Stored data Start Marker

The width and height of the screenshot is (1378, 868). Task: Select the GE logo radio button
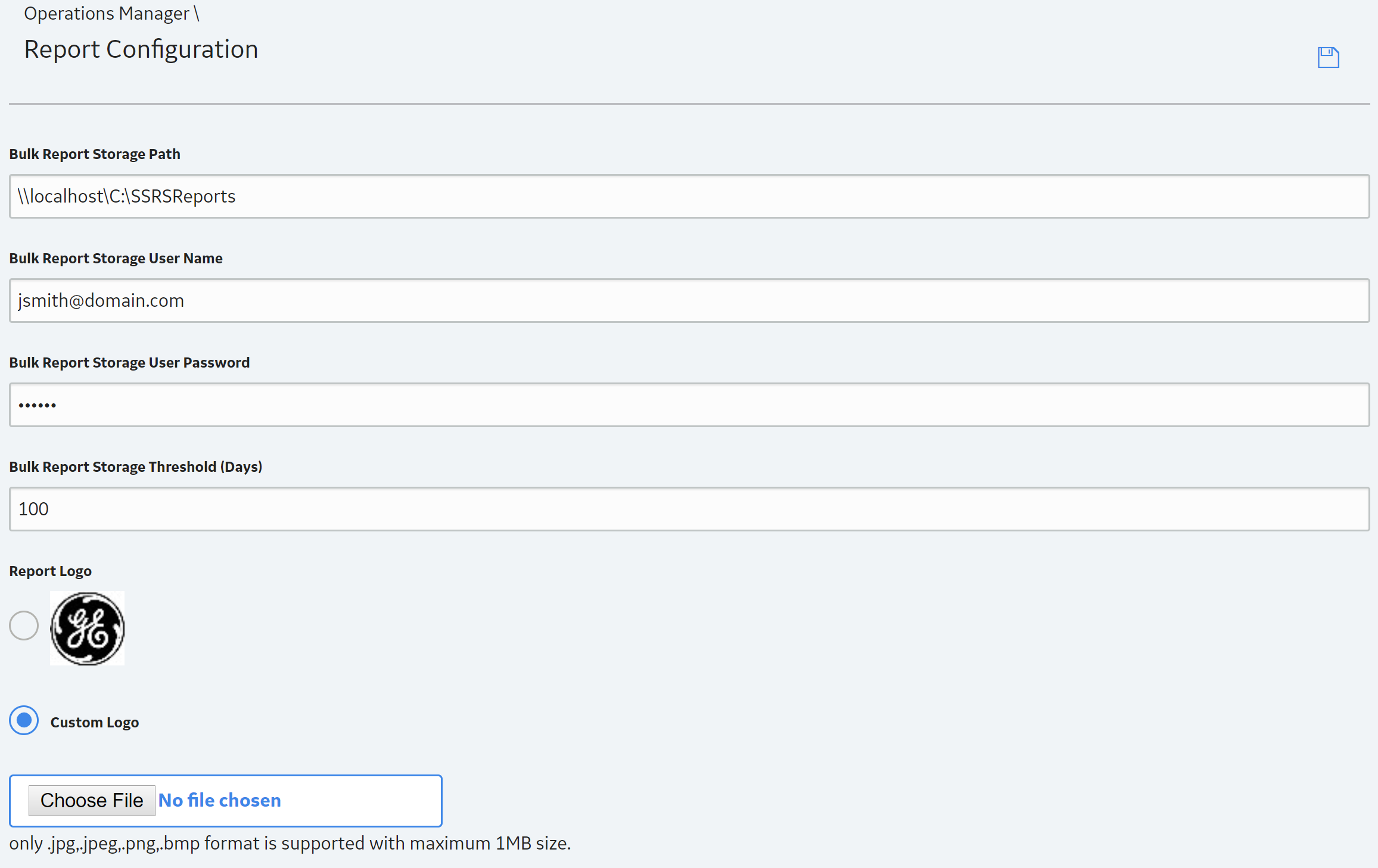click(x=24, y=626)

Stored data End Marker
Stored data Start Marker

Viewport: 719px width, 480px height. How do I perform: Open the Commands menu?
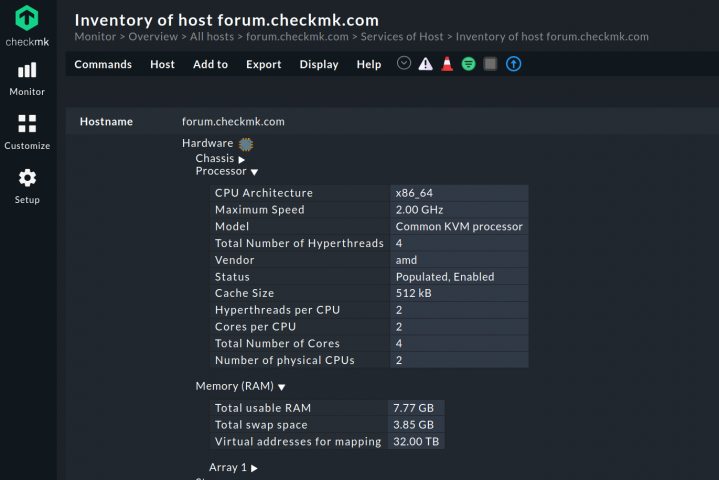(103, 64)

Stored data End Marker
Stored data Start Marker

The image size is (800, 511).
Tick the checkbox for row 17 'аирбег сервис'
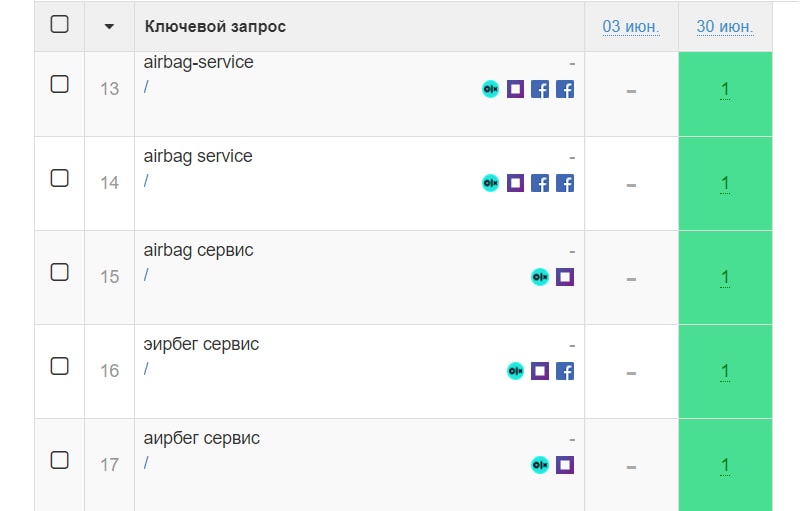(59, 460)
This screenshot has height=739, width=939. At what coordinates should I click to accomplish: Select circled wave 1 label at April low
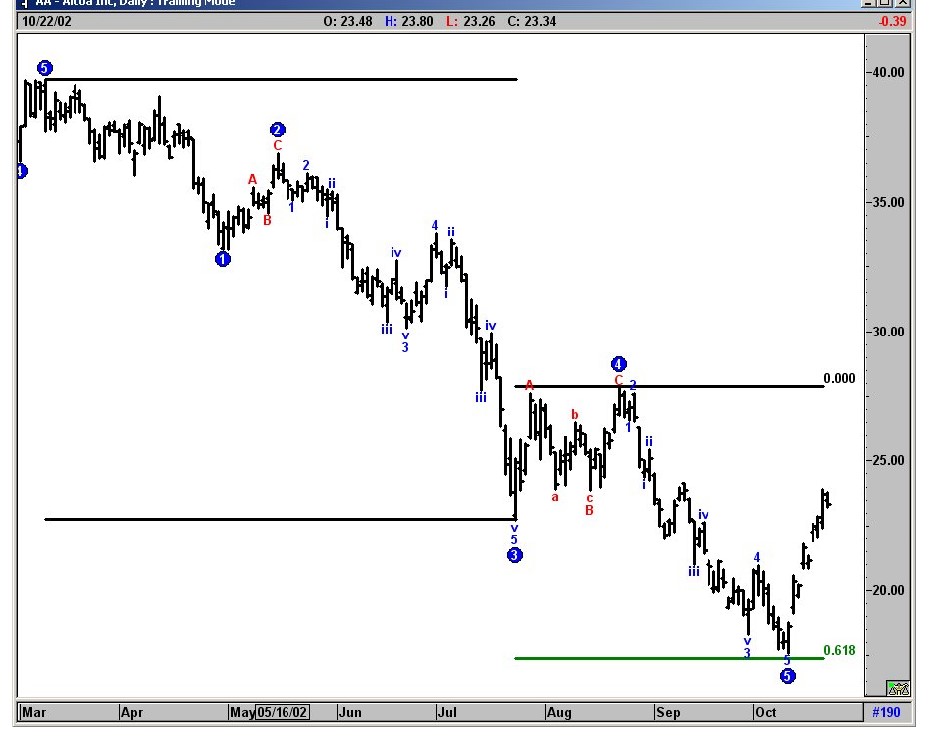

Stored data End Marker

Activity => From the listing above, restate verbatim the lines running from the one with "Tick the checkbox for row 17 'аирбег сервис'" through the one with "This screenshot has", inclusive, but not the pictures.

Result below =>
Tick the checkbox for row 17 'аирбег сервис'
(59, 460)
This screenshot has height=739, width=939. At what coordinates should I click to accomplish: Select circled wave 1 label at April low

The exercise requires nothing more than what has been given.